Entries on locating words and elements
::::::::

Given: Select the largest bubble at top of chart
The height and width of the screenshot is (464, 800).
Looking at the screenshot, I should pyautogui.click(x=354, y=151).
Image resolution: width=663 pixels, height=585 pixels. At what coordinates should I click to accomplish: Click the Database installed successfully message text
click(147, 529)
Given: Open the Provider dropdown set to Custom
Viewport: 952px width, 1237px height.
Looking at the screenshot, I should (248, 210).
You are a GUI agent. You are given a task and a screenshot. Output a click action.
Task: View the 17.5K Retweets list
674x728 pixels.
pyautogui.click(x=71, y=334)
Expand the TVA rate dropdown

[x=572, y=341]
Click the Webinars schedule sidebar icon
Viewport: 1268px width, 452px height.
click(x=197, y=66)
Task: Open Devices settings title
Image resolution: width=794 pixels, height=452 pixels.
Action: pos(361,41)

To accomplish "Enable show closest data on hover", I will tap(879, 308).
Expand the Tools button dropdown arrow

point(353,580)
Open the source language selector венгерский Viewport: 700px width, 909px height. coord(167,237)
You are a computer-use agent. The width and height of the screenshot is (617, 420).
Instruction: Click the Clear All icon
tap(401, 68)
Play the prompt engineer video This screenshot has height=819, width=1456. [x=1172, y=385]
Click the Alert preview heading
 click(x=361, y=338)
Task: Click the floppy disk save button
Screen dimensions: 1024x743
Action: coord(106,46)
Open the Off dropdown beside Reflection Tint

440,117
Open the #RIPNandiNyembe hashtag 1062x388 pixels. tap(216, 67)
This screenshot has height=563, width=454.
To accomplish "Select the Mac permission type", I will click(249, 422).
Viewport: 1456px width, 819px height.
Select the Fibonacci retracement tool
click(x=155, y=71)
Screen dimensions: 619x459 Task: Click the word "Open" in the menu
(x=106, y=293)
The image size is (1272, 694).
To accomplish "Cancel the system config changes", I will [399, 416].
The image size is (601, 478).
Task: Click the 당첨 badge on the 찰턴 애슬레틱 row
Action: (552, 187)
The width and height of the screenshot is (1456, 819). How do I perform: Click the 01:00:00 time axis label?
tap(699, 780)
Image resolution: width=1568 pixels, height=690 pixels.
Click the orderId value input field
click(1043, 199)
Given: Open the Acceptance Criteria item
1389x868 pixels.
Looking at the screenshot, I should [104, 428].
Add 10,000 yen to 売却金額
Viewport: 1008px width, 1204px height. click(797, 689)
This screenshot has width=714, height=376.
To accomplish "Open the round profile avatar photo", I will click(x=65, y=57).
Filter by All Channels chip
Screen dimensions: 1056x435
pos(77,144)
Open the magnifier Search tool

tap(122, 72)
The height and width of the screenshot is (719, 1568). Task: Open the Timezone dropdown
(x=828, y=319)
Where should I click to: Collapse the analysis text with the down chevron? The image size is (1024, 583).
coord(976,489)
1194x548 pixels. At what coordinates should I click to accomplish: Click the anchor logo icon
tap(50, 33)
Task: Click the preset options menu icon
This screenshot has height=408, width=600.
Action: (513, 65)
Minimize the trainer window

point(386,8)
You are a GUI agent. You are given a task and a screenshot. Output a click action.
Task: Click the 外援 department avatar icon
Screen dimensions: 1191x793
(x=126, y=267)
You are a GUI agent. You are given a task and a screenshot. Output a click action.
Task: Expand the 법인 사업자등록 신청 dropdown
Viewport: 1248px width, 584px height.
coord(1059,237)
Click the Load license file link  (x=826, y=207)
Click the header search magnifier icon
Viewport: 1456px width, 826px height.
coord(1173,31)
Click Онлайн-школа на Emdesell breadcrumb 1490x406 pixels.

::::::::

What to produce =>
Rewrite the lines from the one containing "Expand the TVA rate dropdown" through the one containing "(x=106, y=293)" as a numbered list, leaving out the blank lines.

Result for this task =>
1. Expand the TVA rate dropdown
2. [x=572, y=341]
3. Click the Webinars schedule sidebar icon
4. Viewport: 1268px width, 452px height.
5. click(x=197, y=66)
6. Task: Open Devices settings title
7. Image resolution: width=794 pixels, height=452 pixels.
8. Action: pos(361,41)
9. To accomplish "Enable show closest data on hover", I will tap(879, 308).
10. Expand the Tools button dropdown arrow
11. point(353,580)
12. Open the source language selector венгерский Viewport: 700px width, 909px height. coord(167,237)
13. You are a computer-use agent. The width and height of the screenshot is (617, 420).
14. Instruction: Click the Clear All icon
15. tap(401, 68)
16. Play the prompt engineer video This screenshot has height=819, width=1456. [x=1172, y=385]
17. Click the Alert preview heading
18.  click(x=361, y=338)
19. Task: Click the floppy disk save button
20. Screen dimensions: 1024x743
21. Action: coord(106,46)
22. Open the Off dropdown beside Reflection Tint
23. 440,117
24. Open the #RIPNandiNyembe hashtag 1062x388 pixels. tap(216, 67)
25. This screenshot has height=563, width=454.
26. To accomplish "Select the Mac permission type", I will click(249, 422).
27. Viewport: 1456px width, 819px height.
28. Select the Fibonacci retracement tool
29. click(x=155, y=71)
30. Screen dimensions: 619x459 Task: Click the word "Open" in the menu
31. (x=106, y=293)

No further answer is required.